**Passage to read**
::::::::::
Collender agreed that that outcome is probably the “ultimate fallback” for Congress: Keep the sequester in place but make it a little less painful.
“One of the alternatives may be to … allow both domestic and defense agencies a bit more flexibility so that they can determine priorities, and some things get more money and others get less as long as the top line stays the same,” he added.
2014 spending to be capped, not cut
Sequestration has confused and confounded the budget process this year.
Over its full 10-year lifespan, sequestration is set to cut about $1.2 trillion, split evenly, from Defense and nondefense discretionary spending. Each year that translates to roughly $109 billion, according to budget estimates.
For fiscal 2013, however, as part of the “fiscal cliff deal,” Congress delayed the onset of sequestration and scaled back the size of the cuts by about $20 billion — to roughly $89 billion.
Those cuts went into effect March 1, lopping billions from the agency spending Congress had already approved — the “meat ax” approach derided by the Obama administration and some members of Congress.
But for 2014 and beyond, the Budget Control Act eschews automatic cuts in most circumstances and instead puts in place spending caps that constrain spending. Because Congress has been unable to come up with a deal that replaces the automatic sequester cuts, those reductions will be automatically incorporated into the annual budget caps.
For example, in 2014, without sequestration, the Budget Control Act would allow Congress to spend $1.058 trillion to fund federal agencies and government operations. However, when sequestration is rolled into the mix, the cap is automatically lowered to $967 billion.
So going forward, sequestration is less a meat ax than a vise, constraining federal spending within pre-set levels. Lawmakers, when doling agency funding, must stay within the caps or risk a secondary sequestration that automatically reduces spending across-the-board down to the allowable limits.
Defense vs. nondefense
Further complicating matters, however, is the fact that even with those cuts in place, nondefense spending will remain essentially flat year-to-year while Defense spending will be on the hook for a $20 billion reduction going into 2014, according to an analysis by the Center on Budget and Policy Priorities.
How is this possible?
“Part of the problem is that what was supposed to happen and what has actually happened aren’t the same,” said Sharon Parrott, vice president for budget policy and economic opportunity at the Center on Budget and Policy Priorities. The Budget Control Act is supposed to divide the cuts evenly between Defense and nondefense spending. However, last year Congress made some one-time changes to the law, which allowed it to boost Defense spending to the tune of about $20 billion.
Since Congress hasn’t made any effort to repeal or replace sequestration, the original caps revert back into place.
::::::::::
**Dataset section**

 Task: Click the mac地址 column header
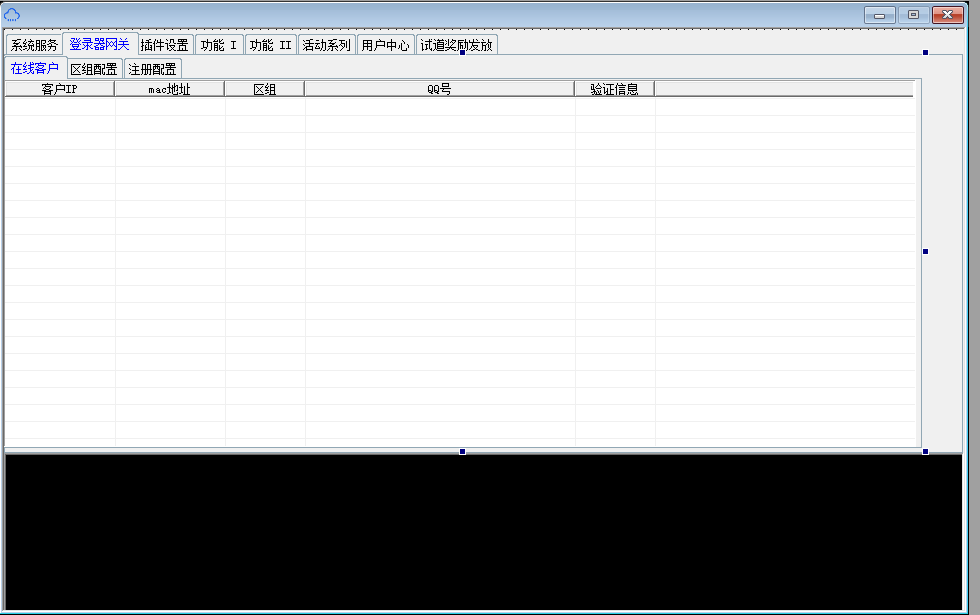[169, 89]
::::::::::
**Exercise objective**
Please mark each statement yes or no according to the passage on sequestration, and quote the words that decide it: (a) For fiscal 2013, Congress reduced the sequester cuts to roughly $89 billion. (b) With sequestration included, the 2014 cap stays at $1.058 trillion. (c) The Budget Control Act is supposed to place a larger share of the cuts on Defense than on nondefense spending. The material above has no connection to the passage on sequestration.

**Exercise answer**
(a) Yes: "scaled back the size of the cuts by about $20 billion — to roughly $89 billion."
(b) No: "when sequestration is rolled into the mix, the cap is automatically lowered to $967 billion."
(c) No: "The Budget Control Act is supposed to divide the cuts evenly between Defense and nondefense spending."